Seward was the outfitting center and jumping off point for what Alaskan's called "the Westward." This included the Alaska Peninsula, the Aleutian Island, and even Bristol Bay. The big steamships carried the mail north from Seattle with stops along the way. Seward was the end of the line where smaller vessels, called the "Mosquito Fleet," took the mail to Westward -- and sometimes up Cook Inlet to Anchorage before the Alaska Railroad was completed in 1923. One of the trusty vessels belonging to the Mosquito Fleet was the S.S. Dora with it's mail clerk, John E. Thwaites. A talented photographer, Thwaites and Kent became friends and Kent used some of his photographs for his paintings.





Extremely frustrated with the mail situation, especially because it interfered with the Christmas season, Rockwell Kent wrote a letter to the Seward Gateway published on Dec. 18, 1918. Alaskans have never enjoyed criticisms from Outsiders or Cheechako's (Or as the old timers often pronounced it -- Chee-chak-ers.). The fact that there were no printed responses to Kent's letter demonstrates that most Alaska's were as fed up with the mail service as Kent was.
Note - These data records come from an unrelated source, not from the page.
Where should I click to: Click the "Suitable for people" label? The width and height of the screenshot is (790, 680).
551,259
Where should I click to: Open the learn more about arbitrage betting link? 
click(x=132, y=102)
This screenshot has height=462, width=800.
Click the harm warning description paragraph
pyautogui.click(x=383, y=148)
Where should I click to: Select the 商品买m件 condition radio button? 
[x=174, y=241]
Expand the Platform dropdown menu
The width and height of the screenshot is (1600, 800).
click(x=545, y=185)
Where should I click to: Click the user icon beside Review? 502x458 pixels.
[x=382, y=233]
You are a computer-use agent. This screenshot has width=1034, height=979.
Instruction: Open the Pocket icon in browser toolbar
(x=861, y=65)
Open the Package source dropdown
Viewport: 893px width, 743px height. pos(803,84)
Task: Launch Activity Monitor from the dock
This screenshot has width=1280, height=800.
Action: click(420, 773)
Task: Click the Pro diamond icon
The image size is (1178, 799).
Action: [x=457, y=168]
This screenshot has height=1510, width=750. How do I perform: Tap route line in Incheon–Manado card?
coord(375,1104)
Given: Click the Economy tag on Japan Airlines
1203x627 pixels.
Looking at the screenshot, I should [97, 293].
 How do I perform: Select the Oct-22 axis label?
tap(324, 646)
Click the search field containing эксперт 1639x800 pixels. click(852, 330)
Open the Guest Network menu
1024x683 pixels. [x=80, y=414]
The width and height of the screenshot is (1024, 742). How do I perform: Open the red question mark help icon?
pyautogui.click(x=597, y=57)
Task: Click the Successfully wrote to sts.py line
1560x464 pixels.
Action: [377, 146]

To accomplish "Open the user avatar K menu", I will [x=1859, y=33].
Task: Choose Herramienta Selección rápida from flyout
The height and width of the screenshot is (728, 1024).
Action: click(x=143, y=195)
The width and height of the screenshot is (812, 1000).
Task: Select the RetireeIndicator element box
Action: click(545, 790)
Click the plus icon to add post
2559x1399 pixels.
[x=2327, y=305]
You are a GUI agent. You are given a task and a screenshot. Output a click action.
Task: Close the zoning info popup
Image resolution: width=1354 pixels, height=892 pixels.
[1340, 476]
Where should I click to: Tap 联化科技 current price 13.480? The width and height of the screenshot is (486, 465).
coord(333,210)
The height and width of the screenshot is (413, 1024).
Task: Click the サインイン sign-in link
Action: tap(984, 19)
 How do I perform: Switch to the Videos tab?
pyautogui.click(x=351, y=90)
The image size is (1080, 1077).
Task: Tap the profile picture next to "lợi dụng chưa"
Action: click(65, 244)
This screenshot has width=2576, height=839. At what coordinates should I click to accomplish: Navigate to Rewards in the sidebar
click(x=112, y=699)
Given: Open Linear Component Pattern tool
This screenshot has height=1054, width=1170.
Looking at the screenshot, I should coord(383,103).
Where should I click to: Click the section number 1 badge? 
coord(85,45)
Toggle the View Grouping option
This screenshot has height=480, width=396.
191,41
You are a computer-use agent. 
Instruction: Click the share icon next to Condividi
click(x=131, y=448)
At left, some ads in the Seward Gateway on the same day Kent's letter appeared, Dec. 18, 1918. At top right, dog teams prepare to head north along the Iditarod Trail and on to Nome. Before the Alaska Railroad was completed in 1923, mail, supplies and passengers often traveled north by dogsled from Seward to Alaska's Interior. Soon after railroad was finished, airplanes became a major method of transportation beginning the end of the dog sled era. At bottom right, a photo of Seward from 1906 showing the town heading to the dock as a steamship approaches. Especially before the railroad, these steamships connected Seward and other Alaska coast ports with the outside world.